Similar to green-washing… ethical-consumerism-washing. Is a thing. I shouldn’t be surprised. Yet, we are all. Each and every time we come face to face with a façade. I feel it’s a good sign, that we are all becoming more diligent in how we spend our money and source our goods.
Yes… Some may take advantage of that. Yet, what we learn from that is to come back to our roots and reconnect and look to authentic people to move forward with.
When we first cruised into Rathambore in the province of Rajasthan, India, a small town on the border of a National Park and Tiger Preserve, I was ecstatic. I was out of a city, closer to seeing a wild cat, and… and… on the list of things to do in this town, was visit a women’s center that claimed to help empower women.
First things first, we needed to go on a morning Safari to attempt to spot an elusive Bengal tiger. It was chilly and we were in a car with a couple that had been on Safari for days… attempting the same thing. I was, as usual, overly optimistic, in attempt to sway things in our favor.

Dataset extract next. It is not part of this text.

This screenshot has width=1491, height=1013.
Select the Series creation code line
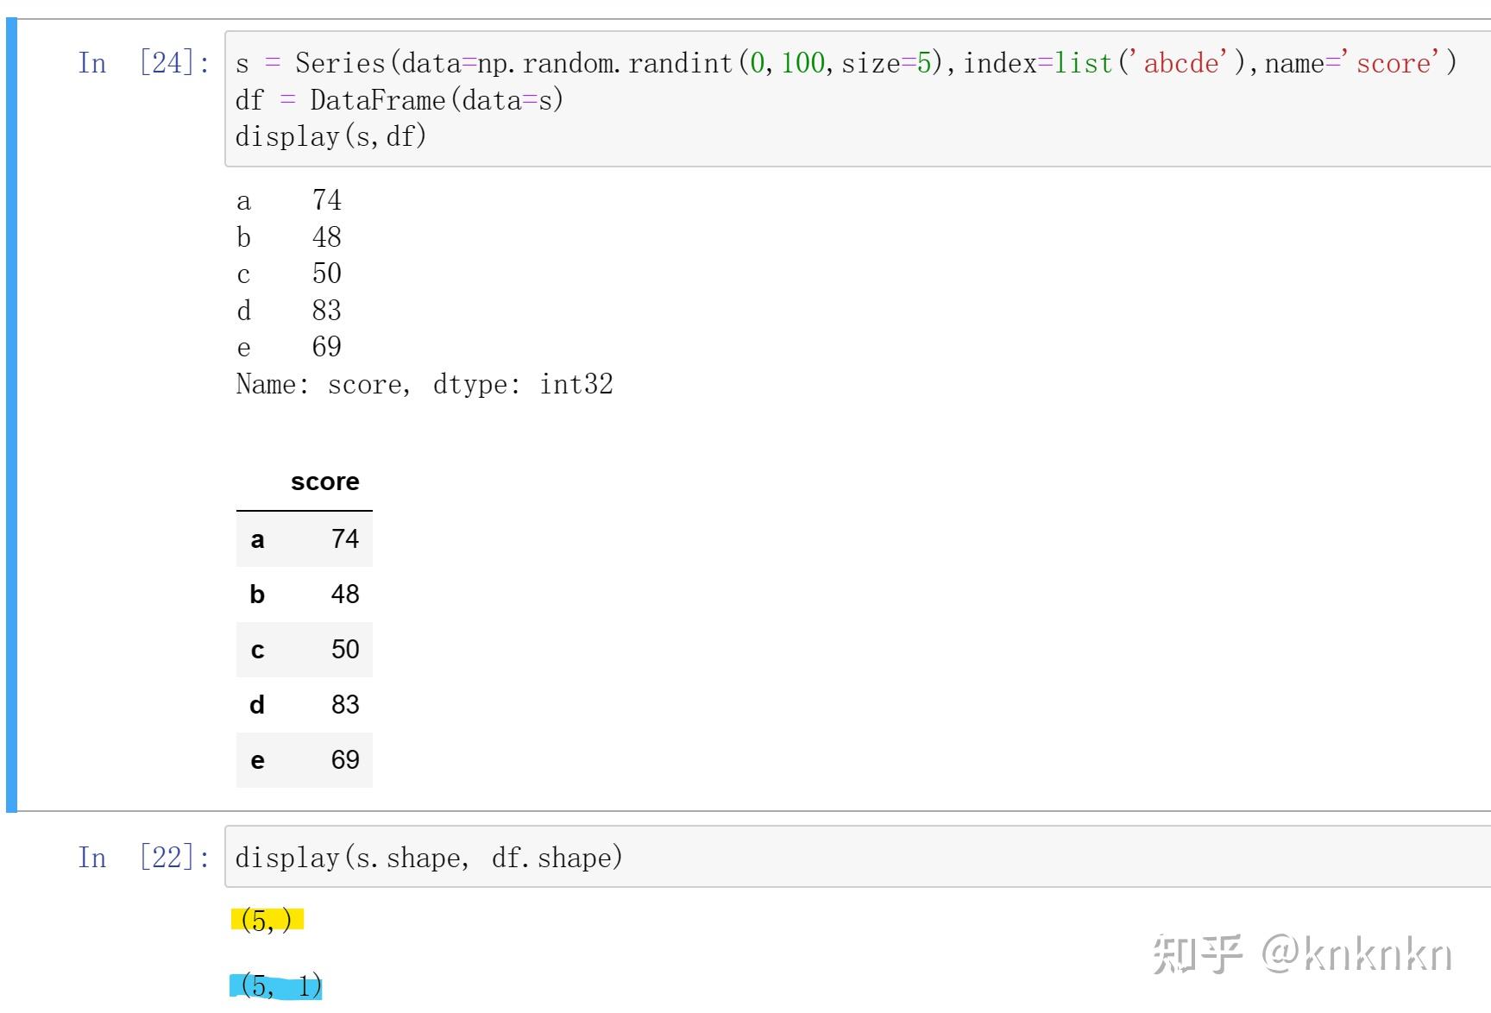[690, 62]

But alas, we did not spot a cat, but many alligators and birds and monkeys… and just as importantly, some of the most beautiful trees I can think of.
As we moved into my portion of why we were there, we rented a bike and began driving to the infamous “women’s center”. Not being part of a tour, I was surprised when we pulled in and the women working were “woken up” in an effort to look engaged while we were there. We were then shown many different things that were all made from the village of displaced people.

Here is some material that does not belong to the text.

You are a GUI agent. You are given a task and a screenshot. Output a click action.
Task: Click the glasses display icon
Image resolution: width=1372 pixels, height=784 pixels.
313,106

Granted, there were many people displaced when the national park was created on their homeland. Many had been involved in poaching and as it became illegal, other forms of work were necessary. He was a kind man, yet he told me everything I wanted to hear, and that seemed a bit too easy. I, of course, hoped it was true, why not? But definitely needed more information. I ultimately wasn’t surprised to hear that he, along with many shops, were using the terminology of “women artisan’s” to their advantage. We stopped by a few more places and ended up speaking with a woman of intense integrity. And she changed everything.
She had reserve in speaking of what others were doing in the area. The “washing” campaigns that were going on. She spoke mainly of her goals and what she was trying to help create with Desakachar Rathambore, and the organization AIACA that she worked with in Delhi. She opened a door in understanding legitimate certifying agencies in India and how to work with cooperatives. That conversation really began to move The Blue Atlas Project forward.
She also helped me stay grounded and to remember, don’t believe everything you hear. I am still in the organizing and gathering information phase. But my goal is transparency. 100%. And if there ever is a question, please ask. And I will continue to work to keep things upfront and clear and eventually share the entire financial plan with you as we evolve.
Thank you, for keeping me in line, in tact, and with integrity. The people in my life keep inspiring me to hold myself and what we can do with our time here to another level. Thank you for building this world.